Generating a diff between two versions of such files with 'svn diff' takes
more than 40 minutes on my machine. I stopped it at that point. This is
obviously taking too long and we don't have to care about exactly how
long it will take to eventually run to completion.

As a reference, Git manages to produce a diff in about 13 seconds:

$ time git diff 01.arxml 02.arxml > /dev/null
    0m13.39s real     0m13.04s user     0m00.36s system

Without my patch, the svn update/diff processes are spinning in the
following loop:

[[[
  do
    {
      /* For k < 0, insertions are free */
      for (k = (d < 0 ? d : 0) - p; k < 0; k++)
        {
          svn_diff__snake(fp + k, token_counts, &lcs_freelist, pool);
        }
      /* for k > 0, deletions are free */
      for (k = (d > 0 ? d : 0) + p; k >= 0; k--)
        {
          svn_diff__snake(fp + k, token_counts, &lcs_freelist, pool);
        }

      p++;
    }
  while (fp[0].position[1] != &sentinel_position[1]);
]]]

What this loop is trying to do is to find an optimal "diff snake",
a partial traversal of the Myers graph which builds up step-by-step
towards some optimal traversal of the entire graph.

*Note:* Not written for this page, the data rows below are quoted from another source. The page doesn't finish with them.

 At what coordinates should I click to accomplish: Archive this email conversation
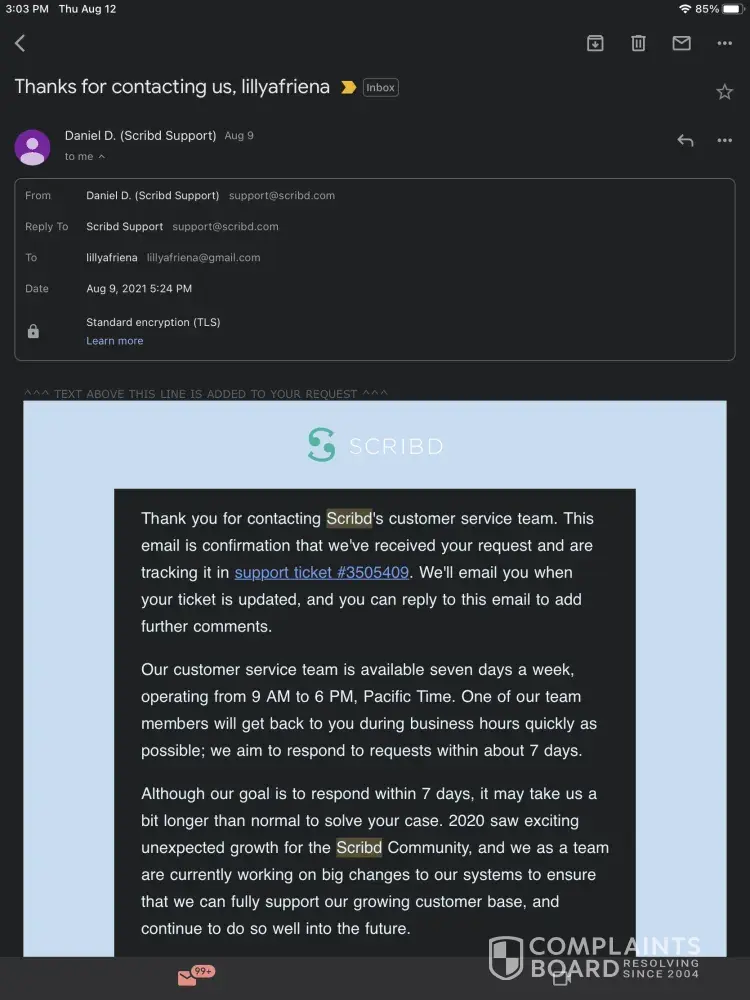[595, 43]
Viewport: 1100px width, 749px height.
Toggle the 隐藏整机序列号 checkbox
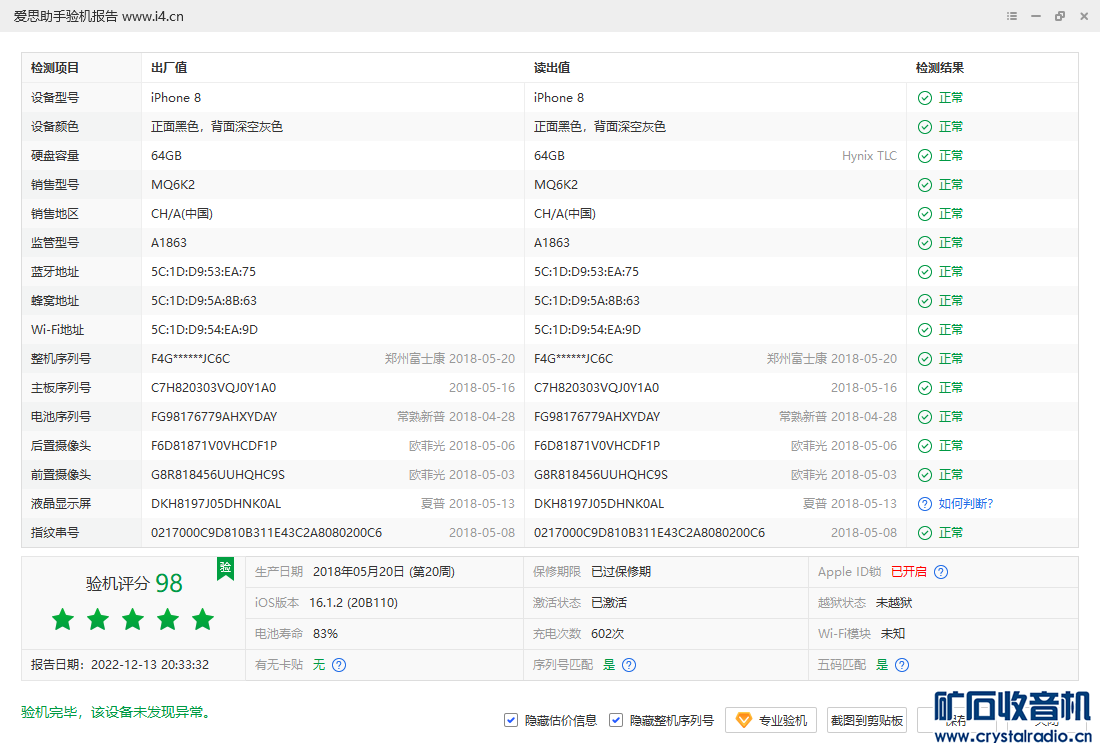pyautogui.click(x=616, y=720)
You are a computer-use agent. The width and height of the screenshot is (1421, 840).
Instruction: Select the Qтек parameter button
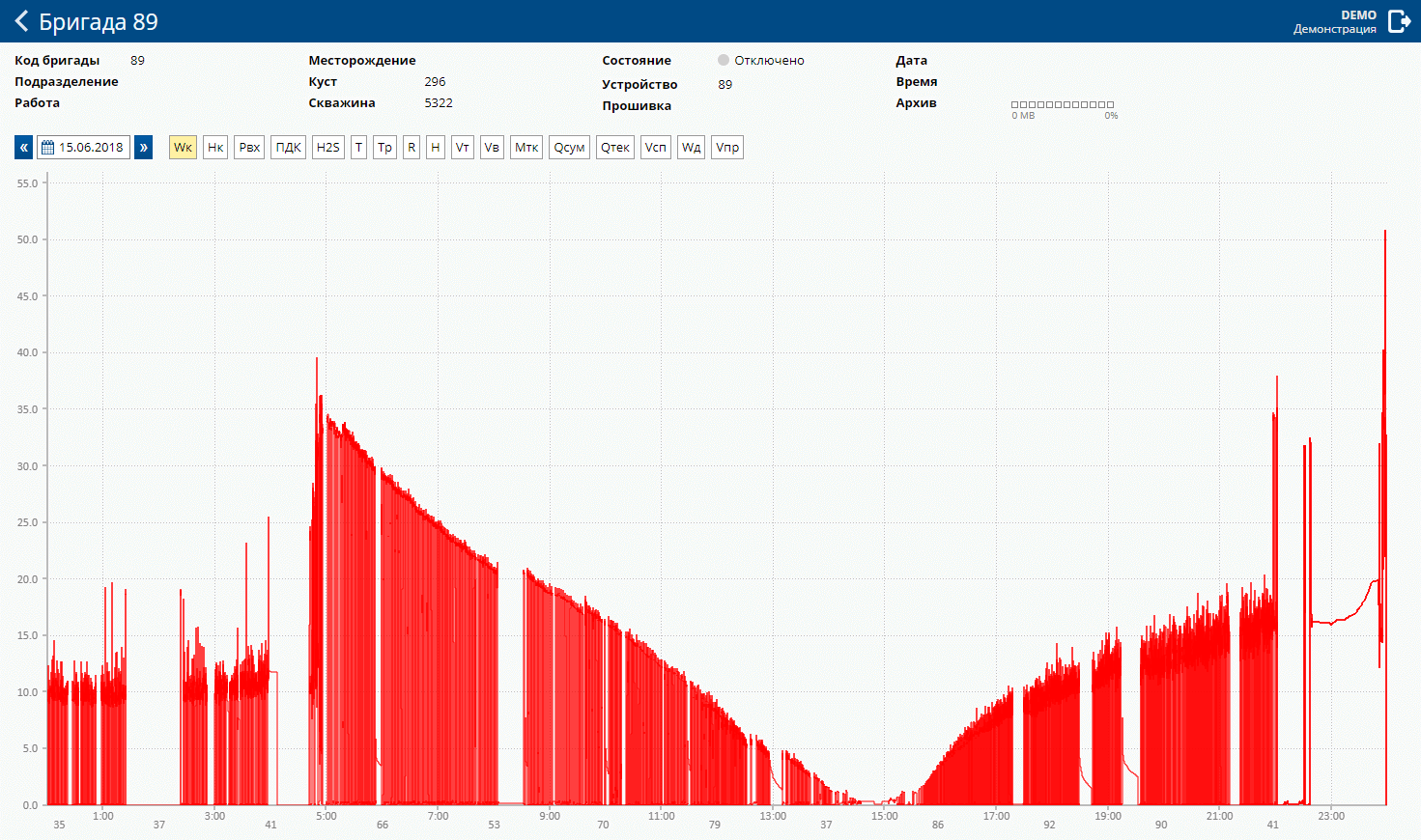615,148
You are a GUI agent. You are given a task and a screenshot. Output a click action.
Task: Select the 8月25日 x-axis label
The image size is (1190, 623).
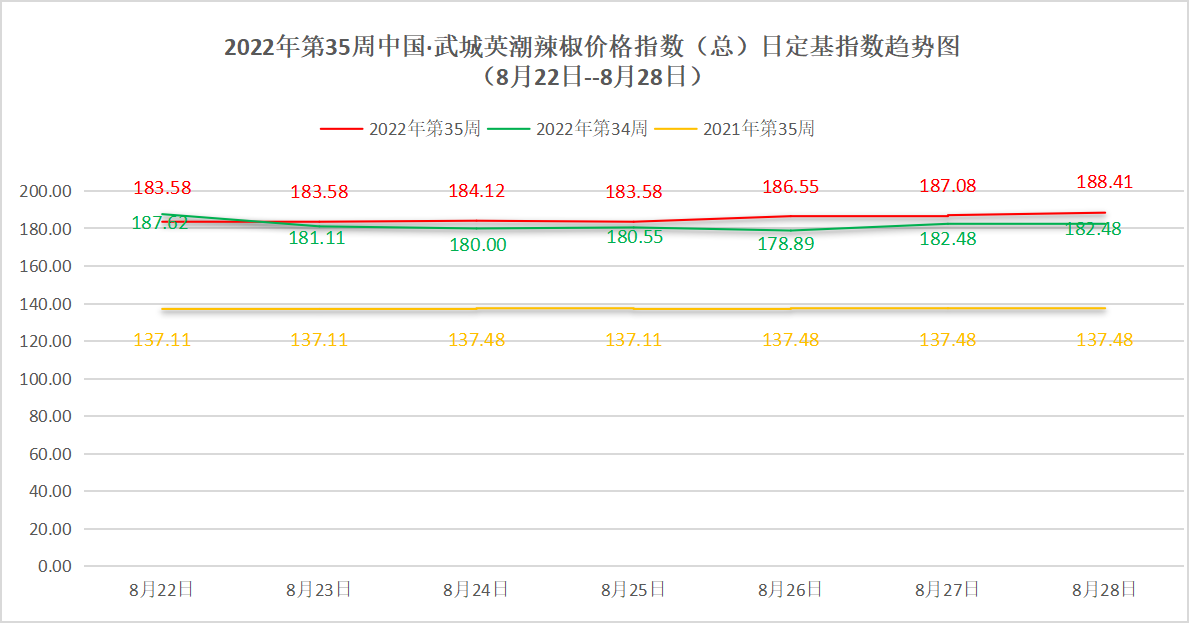633,590
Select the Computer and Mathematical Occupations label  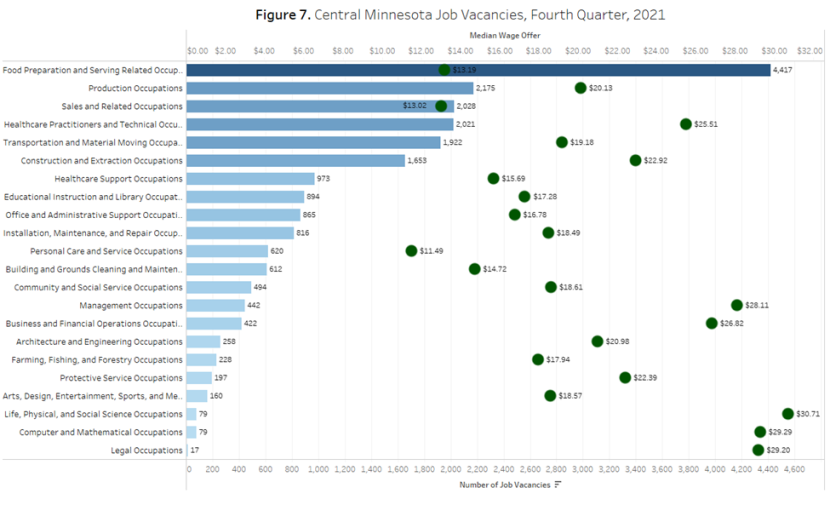click(x=101, y=432)
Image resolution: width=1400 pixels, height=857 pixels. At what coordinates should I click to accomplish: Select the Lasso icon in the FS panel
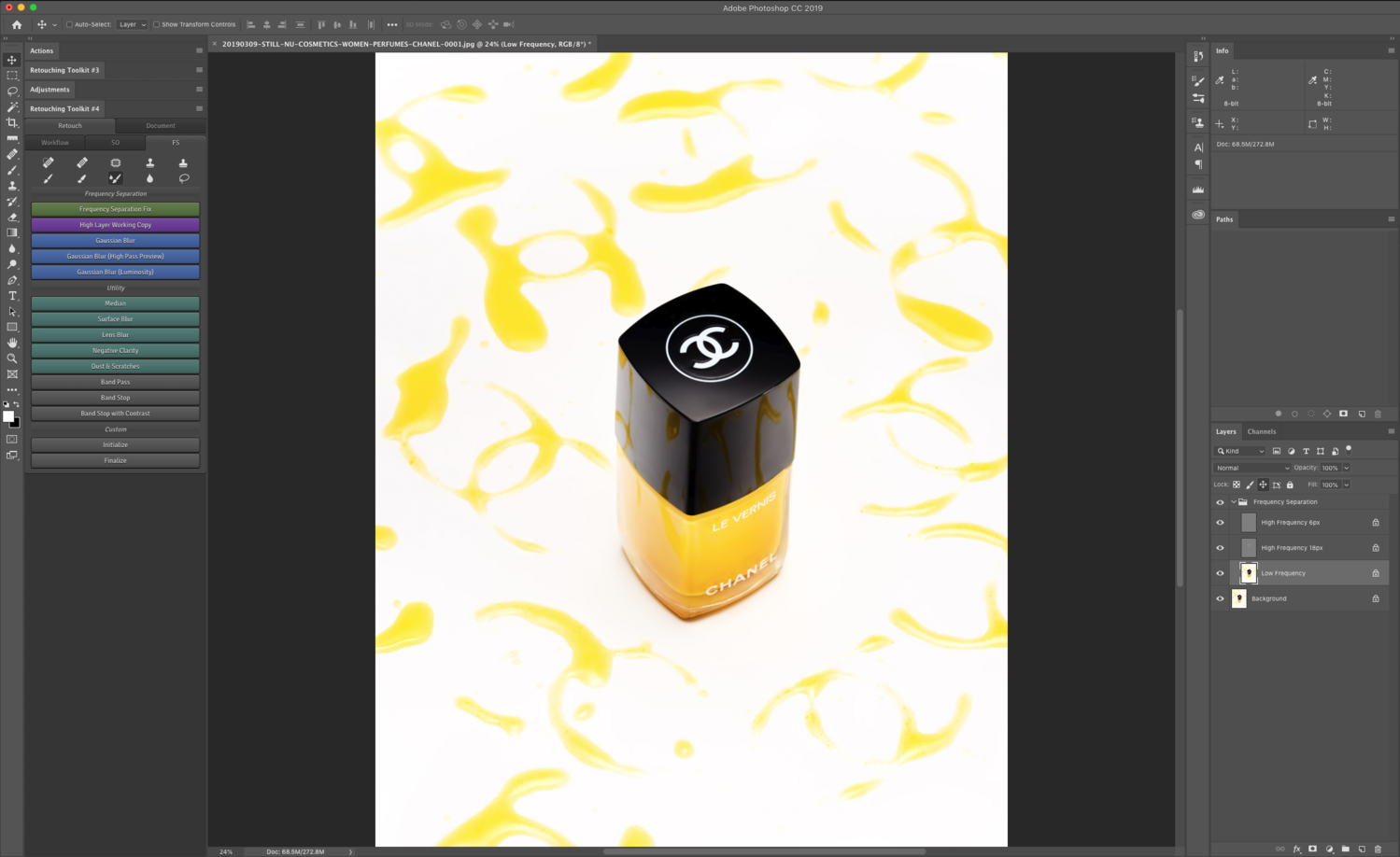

In the Myers diff algorithm, the problem of finding an optimal graph
traversal doesn't have a single answer. There can be several valid
traversals, resulting in differences in the generated diff.
An extreme example is a traversal which produces a patch that first
removes all lines from file A, and then adds all lines from file B.
This isn't a useful diff chunk for humans to read, but it is a valid
diff and will work when applied with a patch program.
Finding this particular traversal is also trivial and very fast :-)

The search for an optimal traversal which will result in a human-readable
diff can take time, and this is exactly where Subversion is spending too
much effort when diffing large XML files.

Other diff implementations limit the effort spent by aborting after a
certain number of search iterations, and then simply use the valid
traversal which was most recently discovered. The libxdiff code used by Git
does this, as does the diff implementation which Neels Hofmyer wrote for
Game of Trees (see https://git.gameoftrees.org/gitweb/?p=diff.git;a=summary)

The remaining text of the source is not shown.